Не надо забывать, что Екатерине уже было пятьдесят пять лет. Не прошло тридцати лет, после того, как в минуту менее тяжелой разлуки она писала Захару Чернышеву:
«Первый день, как будто ждала вас, так вы приучили меня видеть вас; на другой находилась в задумчивости и избегала общества; на третий смертельно скучала; на четвертый аппетит и сон покинули меня; все мне стало противно: народ и прочее... на пятый полились слезы... Надо ли после того называть вещи по имени? Ну вот: я вас люблю!»

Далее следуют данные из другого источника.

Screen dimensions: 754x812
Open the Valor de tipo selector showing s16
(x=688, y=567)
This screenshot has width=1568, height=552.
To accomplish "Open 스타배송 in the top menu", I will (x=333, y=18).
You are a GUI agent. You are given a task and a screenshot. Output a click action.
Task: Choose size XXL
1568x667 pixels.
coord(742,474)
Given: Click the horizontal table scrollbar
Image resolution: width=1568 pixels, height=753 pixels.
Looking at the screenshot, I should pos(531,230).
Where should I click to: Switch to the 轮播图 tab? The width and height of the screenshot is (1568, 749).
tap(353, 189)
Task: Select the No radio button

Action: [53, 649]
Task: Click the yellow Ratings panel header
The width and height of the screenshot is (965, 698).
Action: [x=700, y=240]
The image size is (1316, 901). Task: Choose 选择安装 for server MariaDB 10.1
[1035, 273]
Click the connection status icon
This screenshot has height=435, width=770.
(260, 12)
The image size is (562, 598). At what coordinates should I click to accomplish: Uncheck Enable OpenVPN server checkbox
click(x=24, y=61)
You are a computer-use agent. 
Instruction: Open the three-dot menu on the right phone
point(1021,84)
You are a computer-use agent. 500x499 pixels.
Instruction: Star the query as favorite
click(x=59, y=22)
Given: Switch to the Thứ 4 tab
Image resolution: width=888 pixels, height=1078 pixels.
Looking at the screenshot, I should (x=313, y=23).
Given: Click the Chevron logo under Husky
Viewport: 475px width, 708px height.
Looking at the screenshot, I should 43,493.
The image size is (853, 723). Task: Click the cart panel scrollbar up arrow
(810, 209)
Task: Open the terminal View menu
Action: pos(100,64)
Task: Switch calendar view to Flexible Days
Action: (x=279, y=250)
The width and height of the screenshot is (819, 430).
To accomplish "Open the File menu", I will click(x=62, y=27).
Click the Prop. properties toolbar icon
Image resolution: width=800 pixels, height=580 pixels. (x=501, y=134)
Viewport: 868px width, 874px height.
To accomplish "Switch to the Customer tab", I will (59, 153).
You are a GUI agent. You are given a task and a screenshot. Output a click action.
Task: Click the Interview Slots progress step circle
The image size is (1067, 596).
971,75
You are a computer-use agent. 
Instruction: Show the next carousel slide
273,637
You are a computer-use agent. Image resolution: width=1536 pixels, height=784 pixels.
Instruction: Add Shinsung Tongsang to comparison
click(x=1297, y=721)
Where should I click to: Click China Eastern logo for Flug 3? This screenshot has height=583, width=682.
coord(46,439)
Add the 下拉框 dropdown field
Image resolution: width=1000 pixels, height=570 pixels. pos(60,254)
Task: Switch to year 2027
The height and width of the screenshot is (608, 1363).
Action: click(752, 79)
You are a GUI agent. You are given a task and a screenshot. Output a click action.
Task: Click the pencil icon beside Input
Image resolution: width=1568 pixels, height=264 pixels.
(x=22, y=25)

А накануне веселого дня, когда предстояло снова свидеться:
«Какой день для меня завтрашний! Окажется ли он таким, каким я желала бы? Нет, никогда тебя не будут любить так, как я люблю. В беспокойстве беру книгу и хочу читать: на каждой строке ты меня прерываешь; бросаю книгу, ложусь на диван, хочу уснуть, да разве это возможно? Пролежавши два часа, не сомкнула глаз; наконец, немного успокоилась потому, что пишу тебе. Хочется снять повязку с руки, чтоб снова пустить себе кровь, может быть это развлечет меня».[117]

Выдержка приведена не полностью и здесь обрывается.